问题
I'm writing a programme where an input file is split into multiple files (Shamir's Secret Sharing Scheme).
Here's the pipeline I'm imagining:
- source: use Conduit.Binary.sourceFile to read from the input
- conduit: Takes a ByteString, produces [ByteString]
- sink: Takes [ByteString] from the conduit, and write each ByteString (in [ByteString]) to their corresponding file. (say if our input [ByteString] is called bsl, then
bsl !! 0
will be written to file 0,bsl !! 1
to file 1 and so on)
I found a question regarding multiple input files here, but in their case the whole pipeline is run once for each input file, whereas for my programme I'm writing to multiple output files within the pipeline.
I'm also looking through the Conduit source code here to see if I can implement a multiSinkFile myself, but I'm slightly confused by the Consumer type of sinkFile, and more so if I try to dig deeper... (I'm still a beginner)

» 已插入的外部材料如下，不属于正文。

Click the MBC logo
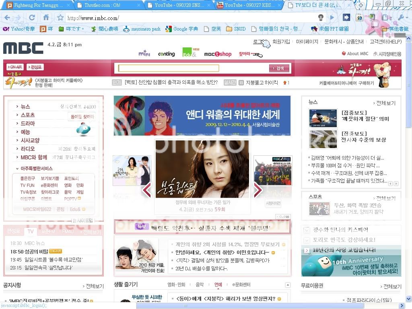Screen dimensions: 412x309 (23, 48)
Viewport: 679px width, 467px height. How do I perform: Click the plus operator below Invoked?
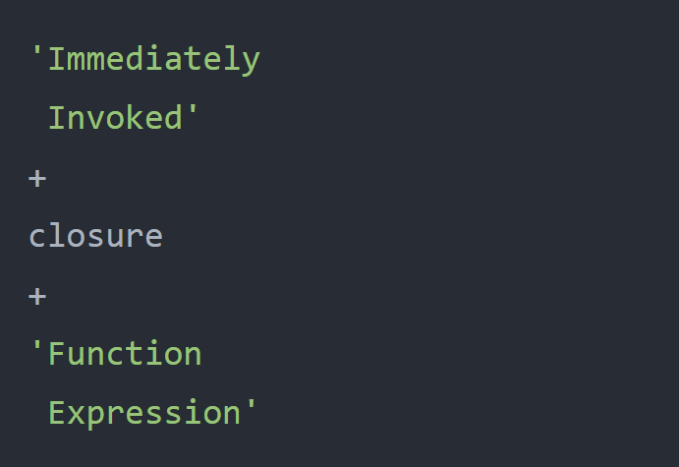coord(37,178)
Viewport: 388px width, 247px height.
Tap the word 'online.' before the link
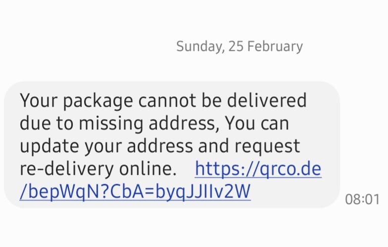pyautogui.click(x=148, y=169)
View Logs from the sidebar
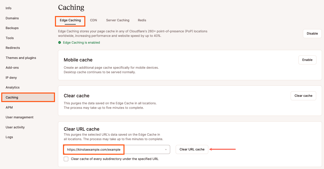This screenshot has height=169, width=324. pyautogui.click(x=9, y=137)
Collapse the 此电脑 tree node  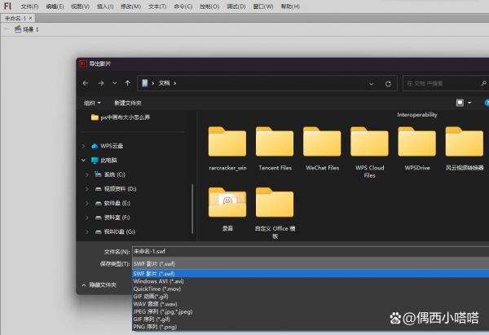point(84,161)
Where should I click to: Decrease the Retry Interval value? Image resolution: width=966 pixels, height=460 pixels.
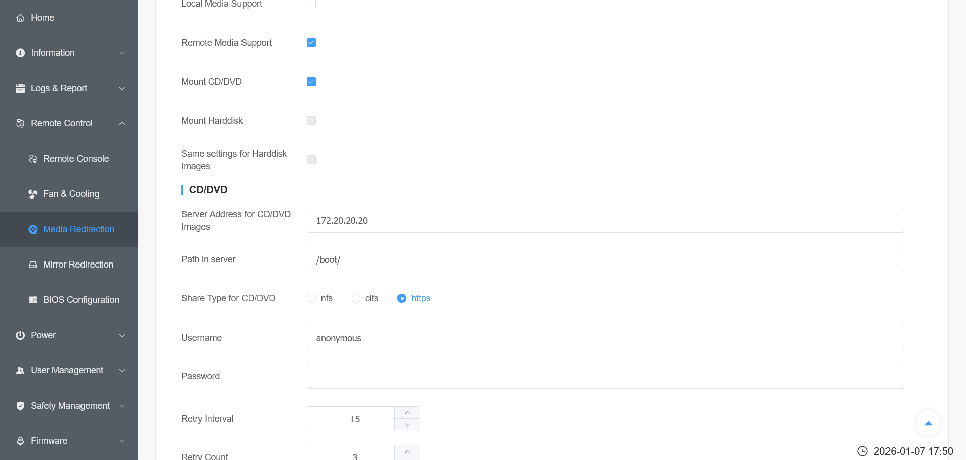point(407,425)
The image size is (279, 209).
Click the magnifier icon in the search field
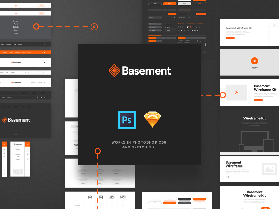coord(150,14)
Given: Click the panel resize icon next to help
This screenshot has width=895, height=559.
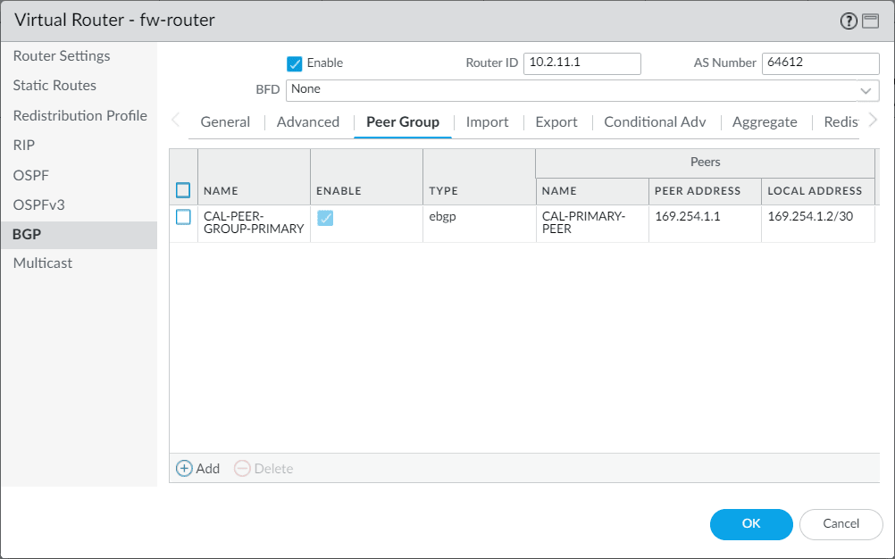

So, the question is, how should I go about implementing a function like multiSinkFile which allows multiple files to be written as part of a sink?
Any tips is appreciated!
Clarification
Let's say we want to do Shamir's Secret sharing on the file containing binary value of "ABCDEF" (into 3 parts).
(So we have our input file srcFile
and our output files outFile0
,outFile1
and outFile2
)
We first read "ABC" from the file, and do the processing which will give us a list of, say, ["133", "426", "765"]
. so "133"
will be written to outFile0
, "426"
to outFile1
and "765"
to outFile2
. And then we read "DEF" from srcFile
, do processing on it, and write the corresponding outputs to each output file.
EDIT:
Thank you for your answers. I took sometime to understand what's going with ZipSinks etc, and I've written a simple test program which takes the source file's input and simply write it to 3 output files. Hopefully this will help others in the future.
{-# LANGUAGE NoImplicitPrelude #-}
{-# LANGUAGE RankNTypes #-}
{-# LANGUAGE OverloadedStrings #-}
import ClassyPrelude.Conduit
import Safe (atMay)
import Text.Printf
import Filesystem.Path.CurrentOS (decodeString, encodeString)
import Control.Monad.Trans.Resource (runResourceT, ResourceT(..))
-- get the output file name given the base (file) path and the split number
getFileName :: FilePath -> Int -> FilePath
getFileName basePath splitNumber = decodeString $ encodeString basePath ++ "." ++ printf "%03d" splitNumber
-- Get the sink file, given a filepath generator (that takes an Int) and the split number
idxSinkFile :: MonadResource m
=> (Int -> FilePath)
-> Int
-> Consumer [ByteString] m ()
idxSinkFile mkFP splitNumber =
concatMapC (flip atMay splitNumber) =$= sinkFile (mkFP splitNumber)
sinkMultiFiles :: MonadResource m
=> (Int -> FilePath)
-> [Int]
-> Sink [ByteString] m ()
sinkMultiFiles mkFP splitNumbers = getZipSink $ otraverse_ (ZipSink . idxSinkFile mkFP) splitNumbers
simpleConduit :: Int -> Conduit ByteString (ResourceT IO) [ByteString]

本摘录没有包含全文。